Member of the South Dakota Senate from the 34th district
- Incumbent
- Assumed office January 14, 2025
- Preceded by: Michael Diedrich

Member of the South Dakota House of Representatives from the 33rd district
- In office January 10, 2017 – January 10, 2023 Serving with David Johnson, Phil Jensen
- Preceded by: Scott Craig Jacqueline Sly
- Succeeded by: Curt Massie

Personal details
- Born: Taffy Chewning October 3, 1968 (age 57) Decatur, Georgia, U.S.
- Party: Republican
- Spouse: Mark Howard
- Children: 2
- Education: South Dakota State University (BS)
- Website: Campaign website

Military service
- Allegiance: United States
- Branch/service: United States Air Force
- Years of service: 1989–1993

= Taffy Howard =

American politician (born 1968)

Taffy D. Howard (née Chewning) is an American politician who has served in the South Dakota Senate representing the 34th district as a Republican since 2025. She previously served in the South Dakota House of Representatives, representing the 33rd district from 2017 to 2023. She unsuccessfully ran for the U.S. House to represent South Dakota's at-large congressional district in 2022.
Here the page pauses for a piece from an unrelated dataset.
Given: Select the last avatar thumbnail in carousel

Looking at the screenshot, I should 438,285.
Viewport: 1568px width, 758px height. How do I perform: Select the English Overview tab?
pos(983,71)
== Early life and education ==
Howard was born in Decatur, Georgia. Raised in a military family, she moved to South Dakota as a teenager and graduated from Lincoln High School in Sioux Falls. She earned a Bachelor of Science degree in mathematics from the South Dakota State University.

== Career ==
Howard served as an officer in the United States Air Force from 1990 to 1994. She was elected to the South Dakota House of Representatives in November 2016 and assumed office on January 10, 2017. Howard also serves as vice chair of the House Committee on Appropriations.
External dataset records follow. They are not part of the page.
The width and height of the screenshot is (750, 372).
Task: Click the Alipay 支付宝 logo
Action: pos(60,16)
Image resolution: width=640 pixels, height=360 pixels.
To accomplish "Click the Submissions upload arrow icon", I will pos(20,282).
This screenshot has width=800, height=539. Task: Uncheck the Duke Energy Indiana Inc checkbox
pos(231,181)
Amid the COVID-19 pandemic in South Dakota, Howard announced her intention to introduce legislation that would prevent private businesses from making vaccination mandatory for employees. In 2022, Howard supported legislation that would make it legal for doctors to prescribe ivermectin to treat COVID-19. There was no evidence to indicate that the drug was effective in treating COVID and there was nothing that prohibited doctors from prescribing it.
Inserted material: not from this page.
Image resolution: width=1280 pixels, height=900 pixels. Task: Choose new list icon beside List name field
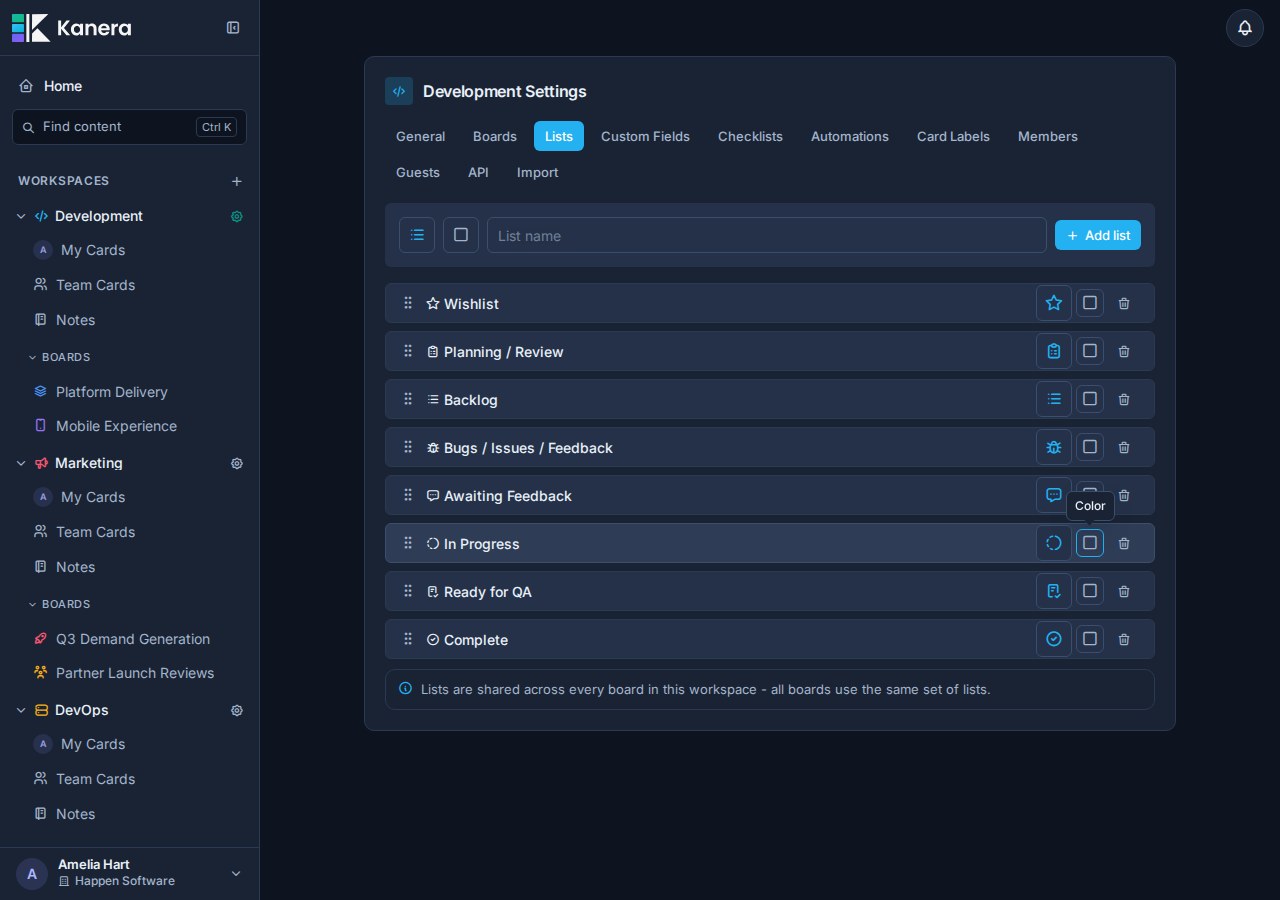click(x=417, y=235)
===2022 congressional election===

On August 2, 2021, Howard filed a statement of organization with the Federal Elections Commission to form an exploratory committee for the 2022 United States House of Representatives election in South Dakota. On October 12, 2021, Howard officially announced that she would challenge U.S. Representative Dusty Johnson in the Republican primary. On June 7, 2021, Johnson defeated Howard, 59%–41%.

==Electoral history==
- In November 2020, Howard was re-elected with 7,902 votes along with Phil Jensen, who received 10,251 votes. In June 2020, Howard received 2,831 votes and Phil Jensen received 2,297 votes to win the primary election defeating Melanie Torno who received 1,620 votes.
- In November 2018, Howard was re-elected with 5,662 votes along with David Johnson who received 6,094 votes, they defeated Lills Jarding who received 3,537 votes and Nick Reid who received 2,316 votes. In June 2018, Howard received 2,183 votes along with Johnson who received 2,215 votes and they advanced to the general election after defeating Melanie Torno who received 1,212 votes.
- In November 2016, Howard was elected to the South Dakota House of Representatives with 7,018 votes along with Johnson, who received 8,245 votes and they defeated Jim Hadd who received 3,226 votes and Ethan Marsland who received 2,777 votes. In June 2016, Howard received 1,792 votes and advanced from the primary along with Johnson, who received 2,235 votes and they defeated Mike Buckingham who received 1,099 votes.